General Introduction
GPT Crawler is an open source tool that allows users to generate knowledge files by crawling the content of a specific website, which in turn creates customized GPT models. The project is mainly used to crawl and organize web page information , support for running through the API and local deployment . Users can flexibly configure the crawler to adapt to different website structures and needs , so as to generate knowledge base documents suitable for their own use .
Function List
- Crawling website content to generate knowledge files
- Supports API and local deployment runs
- Flexible configuration of crawler parameters
- Generate customized GPT models
- Supports exclusion of multiple file formats
Using Help
Installation process
- clone warehouse: First, make sure you have Node.js >= 16 installed. then run the following command to clone the repository:
git clone https://github.com/BuilderIO/gpt-crawler
- Installation of dependencies: Go to the project directory and install the dependencies:
cd gpt-crawler npm install
- Configuring the Crawler: Open
config.ts
file, edit theurl
cap (a poem)selector
property to match your needs. For example, to crawl Builder.io documents, you can use the following configuration:export const defaultConfig: Config = { url: "https://www.builder.io/c/docs/developers", match: "https://www.builder.io/c/docs/**", selector: ".docs-builder-container", maxPagesToCrawl: 50, outputFileName: "output.json", };
- Running the crawler: After the configuration is complete, run the following command to start the crawler:
npm run start
Instructions for use
- configuration file: in
config.ts
file, you can set parameters such as the crawler's start URL, match pattern, selector, maximum number of pages to crawl, and so on. Make sure these parameters match the structure of the target site. - Running the crawler: Use
npm run start
command starts the crawler, which crawls the website content and generates knowledge files based on the parameters in the configuration file. - Generate GPT model: Once the crawler is complete, the generated knowledge files are saved in the project directory. You can upload these files to OpenAI or other GPT services to create customized GPT models.

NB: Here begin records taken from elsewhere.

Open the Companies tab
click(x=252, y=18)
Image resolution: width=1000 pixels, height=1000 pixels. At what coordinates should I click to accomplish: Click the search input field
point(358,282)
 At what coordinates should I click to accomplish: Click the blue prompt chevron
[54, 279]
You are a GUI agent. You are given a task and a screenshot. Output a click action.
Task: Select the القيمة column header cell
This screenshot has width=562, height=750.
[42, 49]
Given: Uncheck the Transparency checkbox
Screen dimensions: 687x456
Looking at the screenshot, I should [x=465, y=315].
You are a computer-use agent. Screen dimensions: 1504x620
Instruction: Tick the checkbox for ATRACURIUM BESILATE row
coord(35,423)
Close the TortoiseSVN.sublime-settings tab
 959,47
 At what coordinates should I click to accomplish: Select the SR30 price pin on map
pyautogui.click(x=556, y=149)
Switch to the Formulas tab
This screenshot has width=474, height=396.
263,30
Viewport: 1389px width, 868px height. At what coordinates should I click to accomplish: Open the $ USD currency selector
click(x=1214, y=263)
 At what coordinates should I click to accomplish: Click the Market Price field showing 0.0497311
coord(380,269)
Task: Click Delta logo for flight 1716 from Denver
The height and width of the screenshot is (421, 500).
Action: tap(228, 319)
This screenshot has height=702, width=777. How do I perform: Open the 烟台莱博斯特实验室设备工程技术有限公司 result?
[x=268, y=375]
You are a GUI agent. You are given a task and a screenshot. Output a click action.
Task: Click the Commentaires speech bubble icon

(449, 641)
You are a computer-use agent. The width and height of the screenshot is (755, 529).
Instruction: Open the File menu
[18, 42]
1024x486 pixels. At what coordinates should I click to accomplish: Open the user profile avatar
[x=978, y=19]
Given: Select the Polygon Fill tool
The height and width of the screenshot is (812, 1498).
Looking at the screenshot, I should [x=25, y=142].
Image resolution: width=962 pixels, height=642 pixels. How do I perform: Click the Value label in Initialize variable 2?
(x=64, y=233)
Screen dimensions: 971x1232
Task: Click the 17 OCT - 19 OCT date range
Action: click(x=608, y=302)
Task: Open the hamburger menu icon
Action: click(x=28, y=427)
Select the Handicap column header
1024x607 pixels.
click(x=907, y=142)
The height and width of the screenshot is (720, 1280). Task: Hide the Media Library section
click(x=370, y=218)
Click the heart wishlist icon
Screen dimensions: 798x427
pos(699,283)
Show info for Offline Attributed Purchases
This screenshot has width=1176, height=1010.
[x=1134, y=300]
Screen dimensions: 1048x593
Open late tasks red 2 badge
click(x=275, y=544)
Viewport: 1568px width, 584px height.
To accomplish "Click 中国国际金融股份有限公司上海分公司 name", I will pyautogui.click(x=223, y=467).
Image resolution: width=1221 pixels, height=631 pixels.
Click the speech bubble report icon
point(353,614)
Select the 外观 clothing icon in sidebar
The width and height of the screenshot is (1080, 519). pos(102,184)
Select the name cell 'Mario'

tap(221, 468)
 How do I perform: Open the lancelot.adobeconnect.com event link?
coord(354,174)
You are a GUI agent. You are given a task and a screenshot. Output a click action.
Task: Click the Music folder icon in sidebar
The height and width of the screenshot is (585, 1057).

- API Usage: If you want to run the crawler via API, you can refer to the API documentation in the project to configure and start the API service.
caveat
- resource exclusion: in
config.ts
file, you can pass theresourceExclusions
property excludes unwanted file types such as images, videos, etc. - File Size Limit: You can set
maxFileSize
cap (a poem)maxTokens
attribute, which limits the maximum size of the generated file and the maximum token Quantity.